While praising Obama’s efforts, she said that more needs to be done at the state level. Pennsylvania, where people can buy a long gun — a category that includes shotguns and rifles — without a background check, is the perfect example. Goodman strongly believes this needs to be addressed.
“You’re never going to stop every person who wants to get a gun from getting one,” Goodman said. “Why should we make it easy for guys to get guns? We know we have a problem. We know how to solve it. We just need the courage to do it.”
She noted the new regulations would not reduce purchases, but would ideally keep guns out of the hands of the wrong people.
Rabbi Greg Marx, of Congregation Beth Or in Maple Glen, has worked with CeaseFirePA. He agrees that Pennsylvania needs to limit the ability for people to purchase rifles.
“I think that it is time for some sensible gun legislation to try to limit the devastation that is being wrought on this country,” he said.
Another organization that works closely with CeaseFirePA is the Jewish Social Policy Action Network, comprised of activists fighting for change and social action.
“We’ve long had a policy on gun violence and felt that the kinds of initiatives that the president took are in line with the things that we have been saying,” said JSPAN executive director George Stern. “We’ve been frustrated by the fact that Congress has not done anything on this.”
The key components of Obama’s executive order:
Background Checks 
  • Attorney General Loretta Lynch has sent a letter to states highlighting the importance of receiving complete criminal history records and criminal dispositions, information on persons disqualified because of a mental illness, and qualifying crimes of domestic violence.
  • The FBI is overhauling the background check system to make it more effective and efficient. The envisioned improvements include processing background checks 24 hours a day, seven days a week and improving notification of local authorities when certain prohibited persons unlawfully attempt to buy a gun. The FBI will hire more than 230 additional examiners and other staff to help process these background checks.
Making communities safer 
  • The attorney general convened a call with U.S. Attorneys General around the country to direct federal prosecutors to continue to focus on smart and effective enforcement of our gun laws.
  • The president’s 2017 budget proposal will include funding for 200 new ATF agents and investigators to help enforce gun laws.
  • ATF has established an Internet Investigation Center to track illegal online firearms trafficking. It is dedicating $4 million and additional personnel to enhance the National Integrated Ballistics Information Network.
  • ATF is finalizing a rule to ensure that dealers who ship firearms notify law enforcement if their guns are lost or stolen in transit.
Mental health treatment 
  • The Social Security Administration has indicated that it will begin the rulemaking process to include information in the background check system about beneficiaries who are prohibited from possessing a firearm for mental health reasons.

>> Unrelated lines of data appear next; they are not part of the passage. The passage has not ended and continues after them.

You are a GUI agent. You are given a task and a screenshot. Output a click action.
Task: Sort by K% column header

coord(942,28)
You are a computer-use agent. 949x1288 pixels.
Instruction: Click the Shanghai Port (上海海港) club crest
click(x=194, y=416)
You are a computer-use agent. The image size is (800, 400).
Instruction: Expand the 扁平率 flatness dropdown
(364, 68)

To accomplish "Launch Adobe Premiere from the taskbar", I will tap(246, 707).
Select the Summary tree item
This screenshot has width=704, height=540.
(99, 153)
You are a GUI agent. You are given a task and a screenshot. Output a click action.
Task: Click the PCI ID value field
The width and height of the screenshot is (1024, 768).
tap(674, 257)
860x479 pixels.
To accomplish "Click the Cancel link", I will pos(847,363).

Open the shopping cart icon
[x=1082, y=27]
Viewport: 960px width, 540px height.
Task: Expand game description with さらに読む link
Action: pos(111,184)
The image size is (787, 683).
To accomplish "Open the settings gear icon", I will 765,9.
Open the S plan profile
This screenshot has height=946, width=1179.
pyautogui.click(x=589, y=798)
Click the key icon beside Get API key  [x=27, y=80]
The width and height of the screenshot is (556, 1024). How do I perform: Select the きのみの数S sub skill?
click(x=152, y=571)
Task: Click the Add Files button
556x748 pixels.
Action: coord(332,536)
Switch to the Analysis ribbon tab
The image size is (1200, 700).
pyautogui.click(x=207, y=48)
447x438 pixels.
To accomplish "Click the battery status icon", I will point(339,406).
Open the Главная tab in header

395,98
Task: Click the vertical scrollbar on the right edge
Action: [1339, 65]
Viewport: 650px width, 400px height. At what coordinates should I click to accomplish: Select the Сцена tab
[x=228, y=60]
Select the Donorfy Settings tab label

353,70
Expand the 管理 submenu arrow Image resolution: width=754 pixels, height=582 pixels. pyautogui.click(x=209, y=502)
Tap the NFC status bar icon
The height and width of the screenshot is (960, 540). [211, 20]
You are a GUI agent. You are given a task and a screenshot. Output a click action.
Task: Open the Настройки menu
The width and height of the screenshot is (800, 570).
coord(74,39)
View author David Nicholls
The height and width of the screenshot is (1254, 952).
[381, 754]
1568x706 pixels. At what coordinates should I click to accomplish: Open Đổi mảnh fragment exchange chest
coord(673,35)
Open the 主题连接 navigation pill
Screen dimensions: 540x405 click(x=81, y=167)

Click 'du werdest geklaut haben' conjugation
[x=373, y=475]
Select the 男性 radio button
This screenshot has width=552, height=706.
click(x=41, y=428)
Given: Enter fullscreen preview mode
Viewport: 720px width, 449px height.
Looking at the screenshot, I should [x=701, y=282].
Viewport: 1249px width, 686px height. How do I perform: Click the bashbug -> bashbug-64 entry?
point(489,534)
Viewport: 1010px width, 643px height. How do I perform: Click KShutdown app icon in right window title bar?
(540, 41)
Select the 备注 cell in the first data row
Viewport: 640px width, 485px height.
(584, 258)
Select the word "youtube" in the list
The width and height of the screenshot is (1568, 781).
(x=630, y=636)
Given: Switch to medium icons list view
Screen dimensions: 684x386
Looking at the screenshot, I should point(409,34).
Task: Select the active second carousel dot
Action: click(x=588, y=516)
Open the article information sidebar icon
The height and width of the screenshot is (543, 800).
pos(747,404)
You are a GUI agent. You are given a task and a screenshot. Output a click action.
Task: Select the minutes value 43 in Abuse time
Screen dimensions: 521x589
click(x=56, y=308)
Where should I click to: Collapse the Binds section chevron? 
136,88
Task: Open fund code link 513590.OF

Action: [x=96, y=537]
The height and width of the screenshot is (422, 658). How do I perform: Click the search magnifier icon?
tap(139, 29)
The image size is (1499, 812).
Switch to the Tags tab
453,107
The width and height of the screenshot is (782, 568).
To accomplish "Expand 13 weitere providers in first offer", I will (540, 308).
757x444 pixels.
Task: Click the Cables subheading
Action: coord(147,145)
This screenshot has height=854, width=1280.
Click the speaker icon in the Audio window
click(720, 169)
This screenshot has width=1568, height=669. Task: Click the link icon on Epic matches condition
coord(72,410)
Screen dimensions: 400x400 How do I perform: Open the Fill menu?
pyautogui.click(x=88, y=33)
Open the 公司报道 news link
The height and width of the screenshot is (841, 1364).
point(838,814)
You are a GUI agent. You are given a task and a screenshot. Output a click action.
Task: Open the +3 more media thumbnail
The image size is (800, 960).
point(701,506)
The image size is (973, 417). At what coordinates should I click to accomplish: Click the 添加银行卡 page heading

  • The Department of Health and Human Services is finalizing a rule to remove unnecessary legal barriers preventing States from reporting relevant information about people prohibited from possessing a gun for specific mental health reasons.
Gun Safety Technology 
  • President Obama has directed the Departments of Defense, Justice, and Homeland Security to conduct or sponsor research into gun safety technology. He has also directed the departments to review the availability of smart gun technology on a regular basis, and to explore potential ways to further its use and development to more broadly improve gun safety.